On les dit « invisibles », alors... si nous les mettions en lumière ? Adeline Praud réalise, à notre invitation, une série de portraits de personnes le plus souvent invisibilisées par la société : immigrants, publics en situation de précarité, en situation de handicap, etc. Avant d'exposer ces portraits dans le hall de Stereolux à l'occasion du temps fort IN·VISIBLE(S), du 12 au 15 mars, la photographe nantaise revient sur ce projet riche en rencontres et en histoires. 

Qu'est-ce qui t'a motivée à te lancer dans ce projet ?

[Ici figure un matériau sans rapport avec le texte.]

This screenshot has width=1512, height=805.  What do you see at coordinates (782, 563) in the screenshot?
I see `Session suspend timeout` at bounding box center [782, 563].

Je développe depuis quelques années un travail aux États-Unis, qui traite de l'addiction, plus précisément de ses causes et conséquences sociales et politiques. Il y a encore peu de temps, je me sentais terriblement déconnectée de Nantes, qui demeure mon port d'attache. J'y enseigne. J'y ai créé une association (L'Œil Parlant). J'y travaille. Au travers de ce projet – NOUS, Les Invisibles ?! - je me suis reconnectée à mon territoire et j'ai rencontré de nombreuses personnes certes abîmées, mais qui ont beaucoup à partager, je veux dire des valeurs, des histoires, etc. En tant qu'auteure photographe documentaire, je me sens vraiment à ma place lorsque je travaille avec/auprès de personnes que la société rejette dans les marges.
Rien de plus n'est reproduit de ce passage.